« Considérer les progrès de la société à l’aune de la qualité de vie du plus démuni et du plus exclu est la dignité d’une Nation fondée sur les droits de l’Homme ». (Joseph Wresinski)

Les personnes les plus pauvres sont les premières touchées par le changement climatique mais aussi par les mesures prises pour y pallier. Par exemple l’augmentation du coût de l’énergie ou celle des loyers après rénovation des logements ou des quartiers pèse durement sur les personnes les plus pauvres. Construire une société où chacun a sa place impose d’agir de manière globale, dans tous les domaines en même temps.
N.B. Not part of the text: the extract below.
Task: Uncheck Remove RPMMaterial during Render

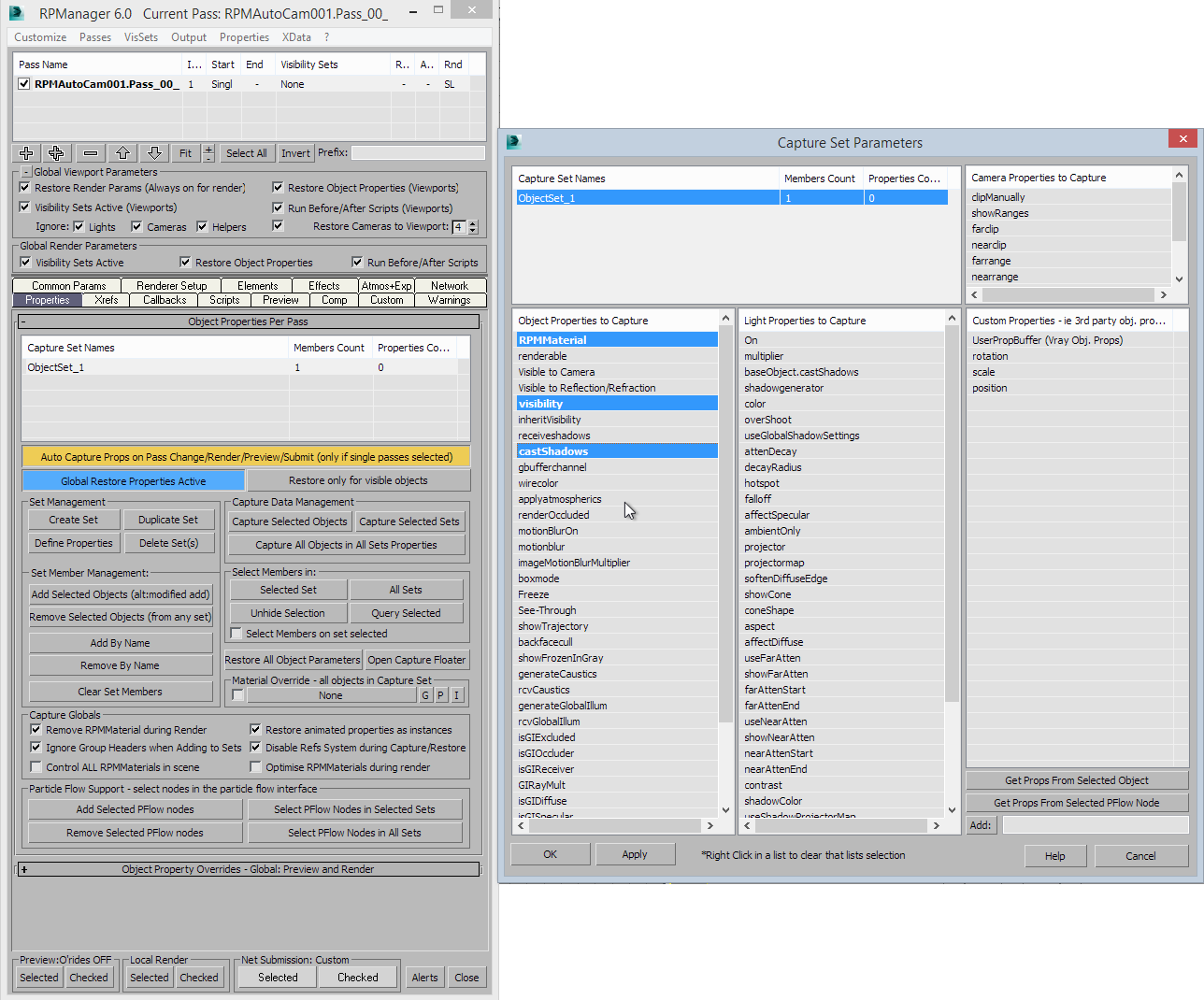Action: (36, 730)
Si toutes les politiques publiques étaient tenues de veiller à l’accès de tous aux droits de tous, ce serait un grand pas vers une société qui ne laisse personne de côté. Pour cela l’État doit se donner pour exigence d’évaluer l’impact des nouvelles lois et politiques publiques sur les 10 % les plus pauvres de la population.
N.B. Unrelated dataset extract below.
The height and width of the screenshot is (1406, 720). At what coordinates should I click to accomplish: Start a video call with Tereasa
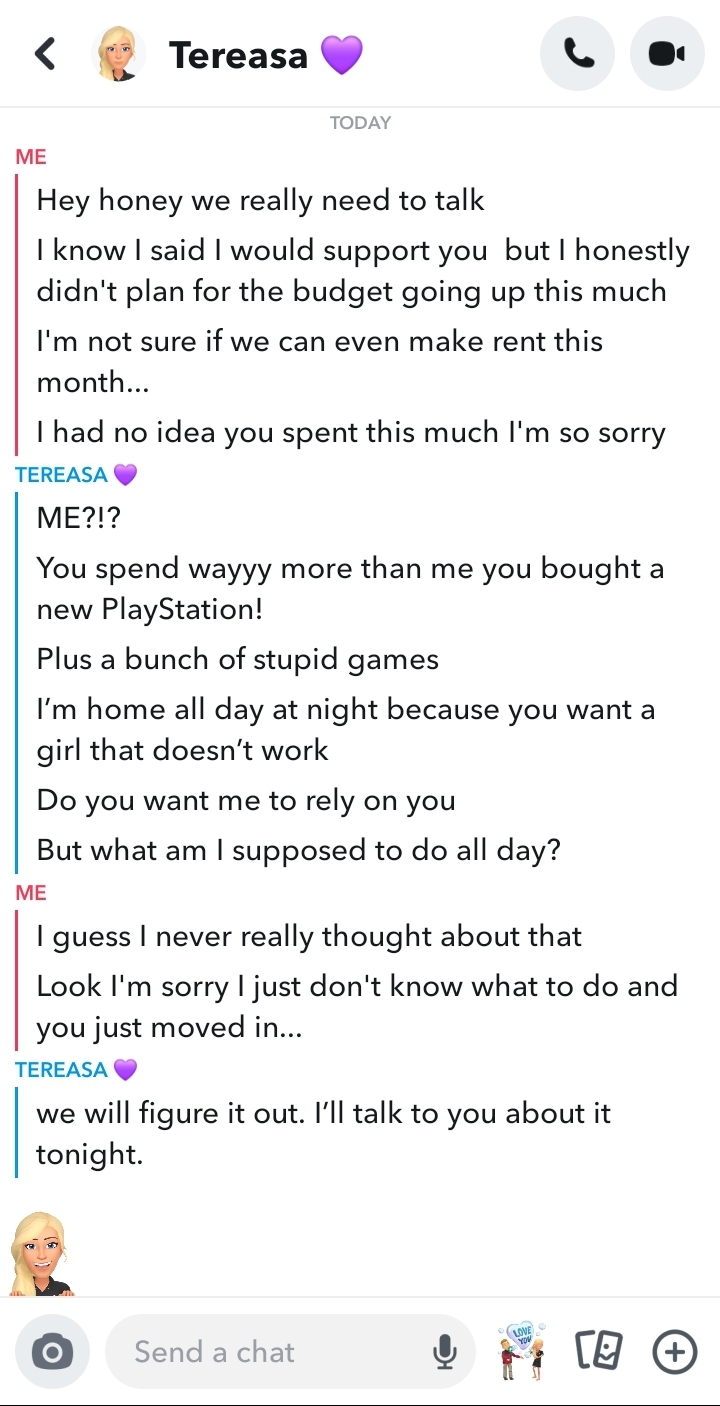point(667,54)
De même l’urgence climatique et sociale impose de concevoir et mettre en œuvre des politiques cohérentes et prospectives qui englobent le respect de la terre et de tous les êtres humains sans exception. L’agenda 2030 adopté par l’ONU en 2015 propose 17 objectifs couvrant l’ensemble des défis pour avancer vers un monde viable pour tous. Ce plan d’action d’ensemble, que la France s’est engagée à mettre en œuvre, offre un cadre d’analyse global et cohérent pour mesurer l’efficacité de nos lois et politiques publiques. Pour cela, l’État doit se donner comme exigence d’évaluer toute nouvelle loi et politique publique au regard des Objectifs de Développement Durable.